━━━━━ Selection ━━━━━
Re: A card game probability
- From: matt271829-news@xxxxxxxxxxx
- Date: 25 Jan 2007 17:35:05 -0800
On Jan 26, 1:27 am, "Nick" <tulse04-ne...@xxxxxxxxxxx> wrote:
"Rob Johnson" <r...@xxxxxxxxxxxxxx> wrote in messagenews:20070125.165506@xxxxxxxxxxx
In article <UYqdnaf8o8kh0iTYnZ2dnUVZ8sikn...@xxxxxx>,
"Nick" <tulse04-ne...@xxxxxxxxxxx> wrote:
<jsepp...@xxxxxxxxx> wrote in message
news:1169756728.912704.141420@xxxxxxxxxxxxxxxxxxxxxxxxxxxxxxx
Take a card deck with 52 cards. Pick cards one by one and compute the
cards by ace, two, three,..., jack, queen, king, ace,..., king, ace,
..., king, ace, ..., king. What is the probability that at least once
you turn a card of the same value as you say aloud? Here ace=1,
jack=11, queen=12, king=13.
━━━━━ Records supplied ━━━━━
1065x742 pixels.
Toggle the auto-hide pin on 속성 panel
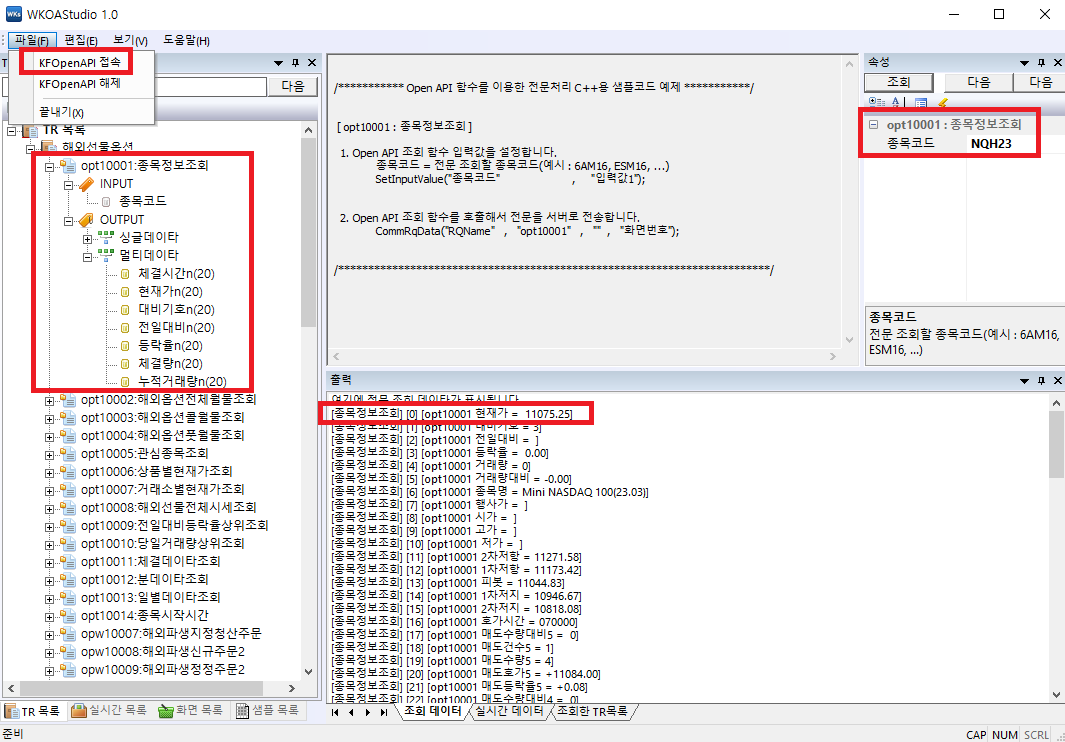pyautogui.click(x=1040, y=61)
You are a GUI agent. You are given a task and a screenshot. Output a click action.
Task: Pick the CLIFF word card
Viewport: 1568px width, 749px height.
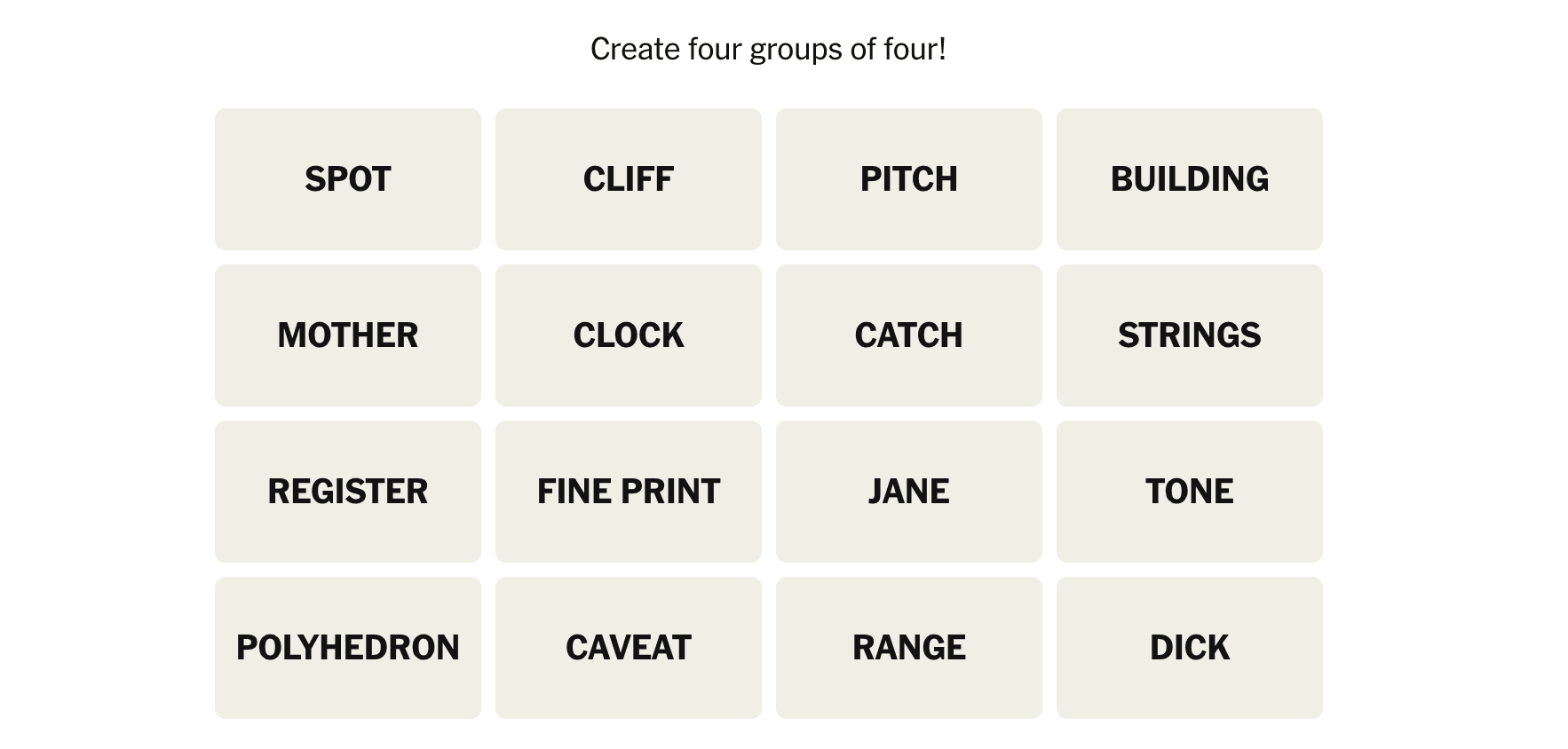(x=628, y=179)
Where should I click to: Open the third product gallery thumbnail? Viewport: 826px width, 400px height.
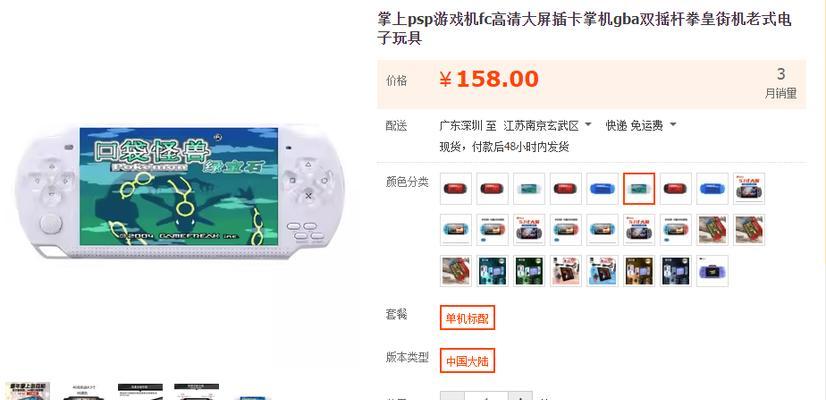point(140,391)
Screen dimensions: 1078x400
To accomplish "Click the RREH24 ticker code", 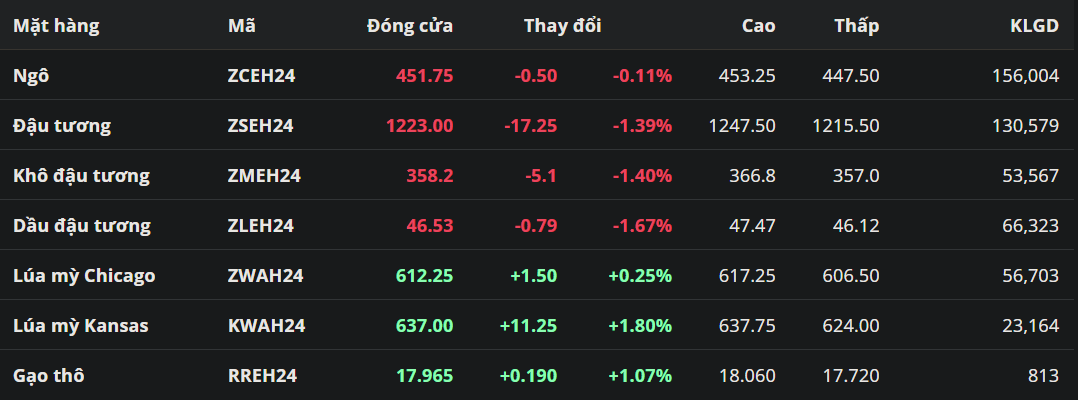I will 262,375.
━━━━━
● **Set tasks**
a - In the card game thread, what value does the queen have?
b - Find and copy every line of the rows that contains the word "height", matching case exactly.

● **Results of the exercise**
a - 12

b -
Viewport: 1568px width, 749px height.
Where should I click to: Open the third product gallery thumbnail? Viewport: 826px width, 400px height.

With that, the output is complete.